Key security features:
- AES-256 + bcrypt encryption — strong, well-regarded implementation
- End-to-end encrypted metadata — competitors often leave this unencrypted
- Open-source — all apps are publicly auditable
- Swiss jurisdiction — Proton AG is based in Geneva
- Independently audited by Cure53 (2023)
Hide-My-Email Aliases
This is Proton Pass’s standout feature. When signing up for any website, you can generate a unique email alias (e.g., randomword.randomword@pm.me) that forwards to your real inbox. The website never sees your real email address.
This stops spam at the source and makes it impossible to track you across services using your email. It’s similar to Apple’s “Hide My Email” but works with any email provider, not just iCloud.
Price
Proton Pass is well-priced, particularly for existing Proton users. Proton Unlimited (£7.99/month) bundles Pass with Proton Mail, VPN, and Drive — making the effective cost of Pass very low if you’re already paying for other Proton services.
Apps and Autofill
Proton Pass has browser extensions for all major browsers and native apps for iOS and Android. Autofill is reliable on both platforms. The interface is clean and straightforward.

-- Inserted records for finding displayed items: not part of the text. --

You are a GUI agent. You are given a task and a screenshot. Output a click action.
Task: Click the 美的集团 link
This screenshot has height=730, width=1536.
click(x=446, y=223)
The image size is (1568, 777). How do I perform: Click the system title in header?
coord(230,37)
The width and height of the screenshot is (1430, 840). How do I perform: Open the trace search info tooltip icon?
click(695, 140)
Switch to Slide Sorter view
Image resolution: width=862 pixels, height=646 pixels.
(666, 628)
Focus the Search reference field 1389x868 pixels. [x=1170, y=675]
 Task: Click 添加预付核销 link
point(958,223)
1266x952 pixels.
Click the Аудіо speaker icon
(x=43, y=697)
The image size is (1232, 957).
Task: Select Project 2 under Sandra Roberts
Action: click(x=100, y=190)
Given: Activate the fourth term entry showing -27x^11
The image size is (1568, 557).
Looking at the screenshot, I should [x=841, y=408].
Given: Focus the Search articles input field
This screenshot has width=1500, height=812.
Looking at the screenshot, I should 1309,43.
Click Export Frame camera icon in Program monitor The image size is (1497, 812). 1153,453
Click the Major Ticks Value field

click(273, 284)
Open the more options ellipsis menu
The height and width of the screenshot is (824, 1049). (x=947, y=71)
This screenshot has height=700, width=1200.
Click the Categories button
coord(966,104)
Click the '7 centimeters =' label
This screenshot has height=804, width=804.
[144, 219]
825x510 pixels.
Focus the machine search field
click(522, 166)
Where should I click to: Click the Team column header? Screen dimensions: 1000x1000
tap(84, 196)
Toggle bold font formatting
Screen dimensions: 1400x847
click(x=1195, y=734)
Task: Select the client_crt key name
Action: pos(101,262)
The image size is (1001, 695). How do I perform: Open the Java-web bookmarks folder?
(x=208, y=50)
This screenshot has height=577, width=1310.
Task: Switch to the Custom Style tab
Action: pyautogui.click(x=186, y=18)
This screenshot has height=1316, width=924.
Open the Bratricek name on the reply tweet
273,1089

One useful feature: the iOS app supports Face ID / Touch ID unlock, keeping the vault secure without requiring you to type a master password every time.
Pricing
| Plan | Price | Devices |
|---|---|---|
| Free | £0 | 1 device, unlimited passwords |
| Pass Plus | ~£3.99/month | Unlimited devices + aliases |
| Proton Unlimited | ~£7.99/month | Everything in Pass Plus + Mail + VPN + Drive |
What Could Be Better
- Maturity — Proton Pass launched in 2023 and is younger than 1Password or Bitwarden. Some advanced features (travel mode, detailed audit logs, fine-grained sharing) are still catching up
- Business features — the Teams and Business plans are improving but not yet as fully featured as 1Password Teams or Keeper for managed deployments
- Desktop app — there’s no standalone desktop app yet (browser extension only on desktop); a native desktop app is on the roadmap
- Third-party integrations — fewer than 1Password for enterprise/SSO setups
Who Should Use Proton Pass
- Existing Proton users (Proton Unlimited makes it essentially free)
- Privacy-conscious individuals who want open-source, audited software
- Anyone who wants hide-my-email aliases
- Users who don’t need advanced enterprise features
For businesses needing enterprise SSO, detailed audit logs, and IT admin controls, 1Password Teams or Keeper Security remain stronger choices.
Verdict
Rating: 4/5
Proton Pass is a trustworthy, well-built password manager from a company with genuine privacy credentials. The hide-my-email aliases are genuinely useful, the encryption implementation is strong, and the price is excellent — especially as part of Proton Unlimited. It’s not as mature or feature-complete as 1Password, but for individual use it’s a very strong option.